Cat® Machines Form Backbone of South Africa’s Antarctica Mission
- 05 July 2009
- Company & Industry News
When reaching Antarctica, those deployed to the inland base start their 350-kilometer trip from the coast to the inland station. For example, the Caterpillar track-type tractors faithfully inch their way forward at a constant rate of four kilometers per hour without stopping except to change drivers and re-fuel, taking approximately four days to reach their destination with their 25 ton payloads. Considering the challenges of the terrain and the possibility of inclement weather, it's reassuring for the Antarctica mission to know that they can rely on their Cat machines to bring them safely home.
Isolated from the outside world in temperatures that can drop to as low as minus 25 degrees Celsius in the summer and minus 45 in the winter, the research team is left to carry out their projects, relying totally on their food and fuel stores, as well as their fleet of Caterpillar machines for all their cargo haulage, materials handling and personnel transport requirements. Naturally, under these circumstances, high machine availability is a critical requirement.
Fitted with special snow / scraper blades that are around 30 percent larger than standard, at the station the track-type tractors are deployed in applications that include clearing snow build-ups, and are equipped with long and wide undercarriages to ensure stability, in addition to heat pressurized sleeper cabs to ensure that operators remain comfortable when working in these freezing temperatures.

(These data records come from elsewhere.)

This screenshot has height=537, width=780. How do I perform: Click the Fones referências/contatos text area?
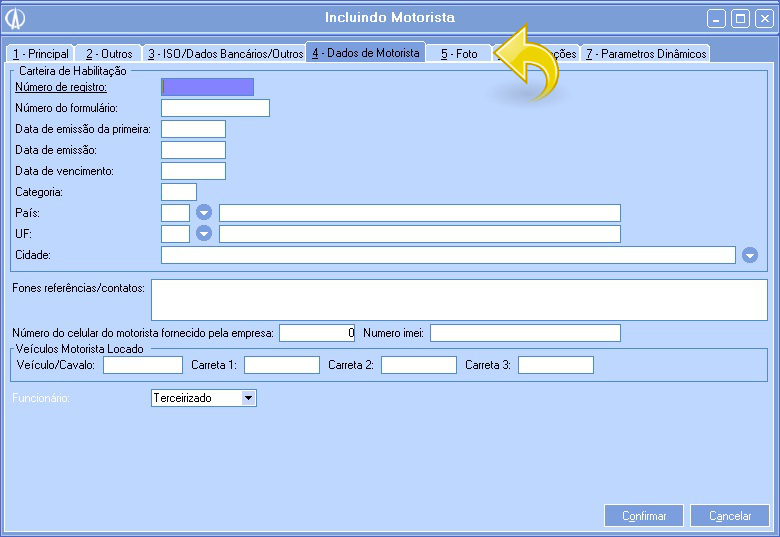459,300
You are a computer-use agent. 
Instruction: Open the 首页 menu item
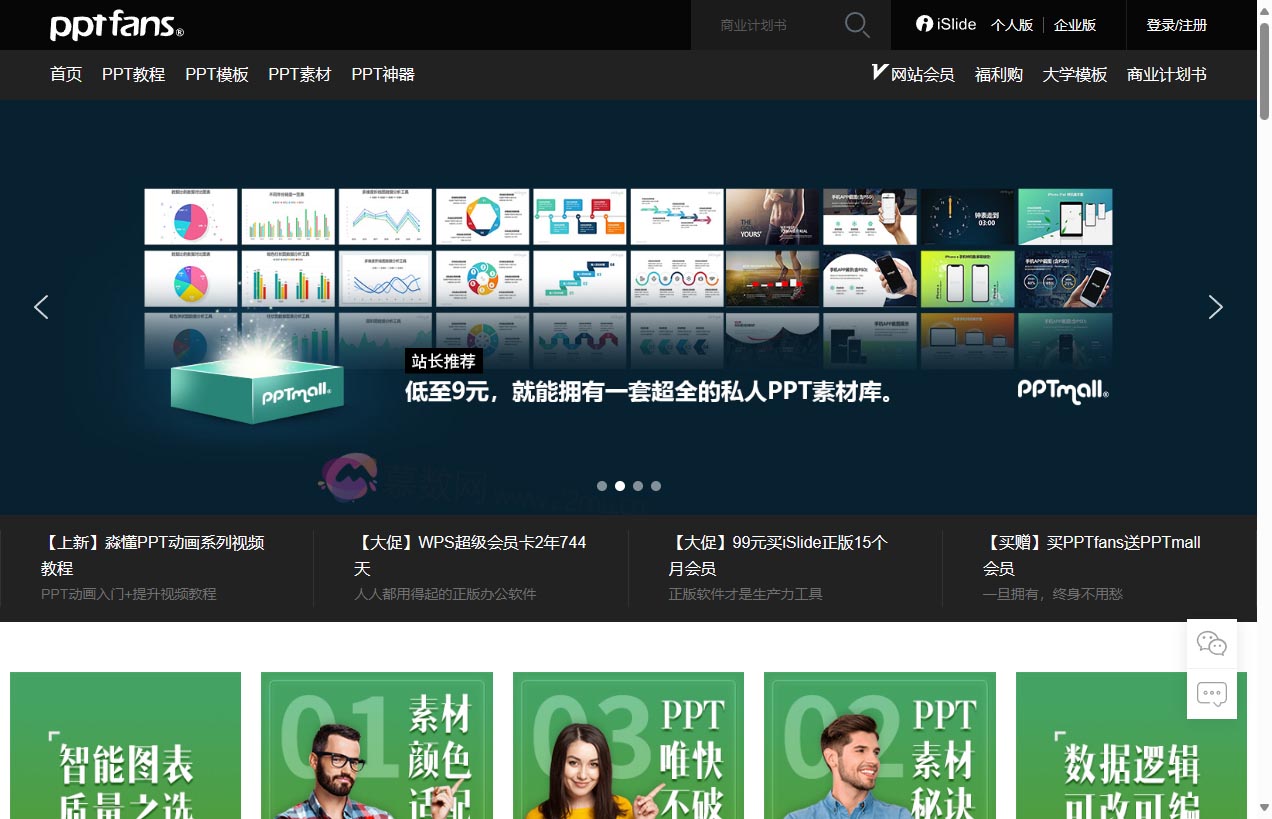pos(66,74)
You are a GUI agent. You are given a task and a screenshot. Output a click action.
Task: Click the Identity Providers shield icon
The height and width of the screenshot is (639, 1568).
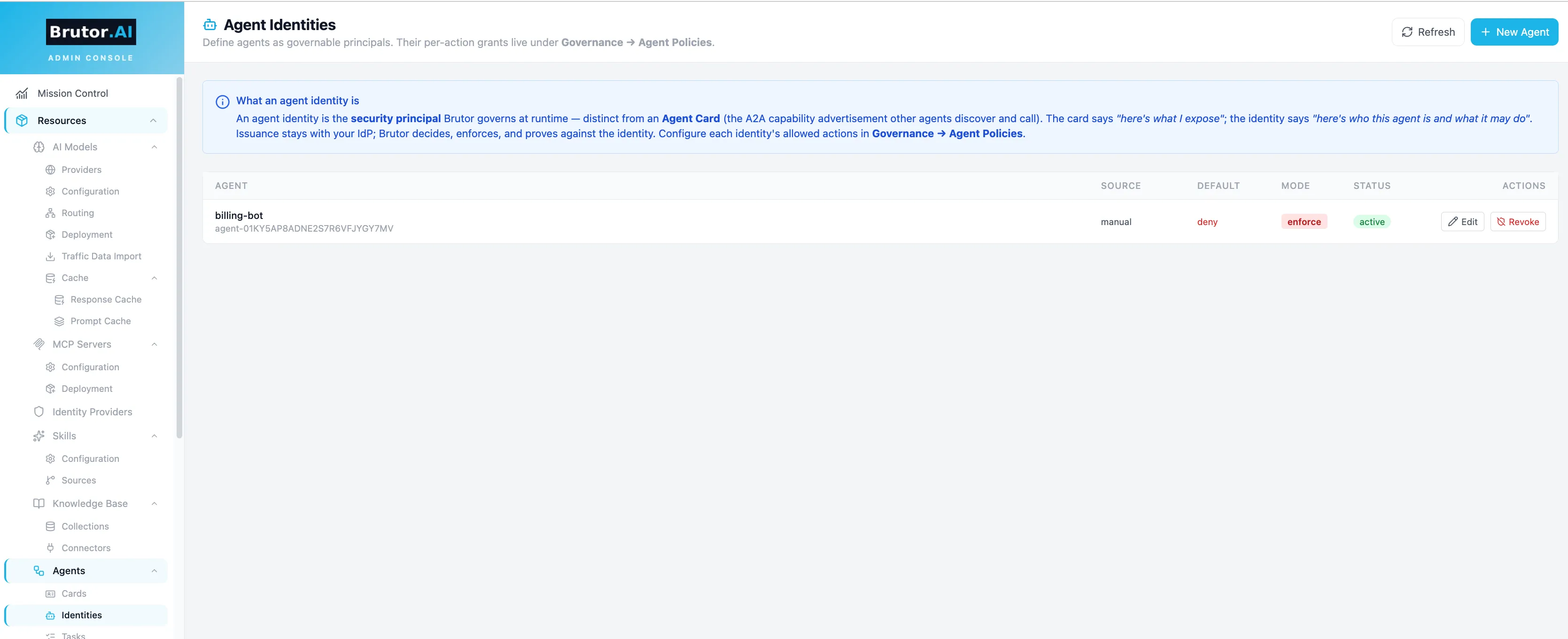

The Caterpillar machines at SANAE 4 presently number thirteen and run on Polar Diesel, a specialist fuel formulation, as well as Cat arctic oils to ensure 24/7 operation in this challenging operating environment.
Barloworld Equipment, Caterpillar's South African dealer, maintains all the Cat machines. "After the thirteen-month period, designated machines are shipped back to Bellville to be tested and repaired. Routine maintenance on site is carried out by artisans based at SANAE 4," explains Wally Parsons, senior product manager at Barloworld Equipment Isando, who completed two four-month stints at SANAE 4 during the mid 1980's.
In 1986/87 two new D4Es and two new Cat D6Hs were delivered to SANAE 4 and Parsons, then based at Barloworld Equipment Bellville as an instructor, went down to Antarctica to train the maintenance teams and operators, as well as to carry out an assessment of SANAE 4's future fleet requirements. A need had been identified for larger and faster units to complement the existing dozers and in 1998 the fleet was joined by a Cat Challenger 65 unit, plus two Cat DV 87s, both tractor models equipped with extended undercarriages. Like the track-type tractors delivered in 1985/86, these machines are still running on the island and have proven to be truly valuable workhorses.
If Antarctica's ice sheet is released by melting, the amount of water would cause the sea level to rise more than 60 meters worldwide.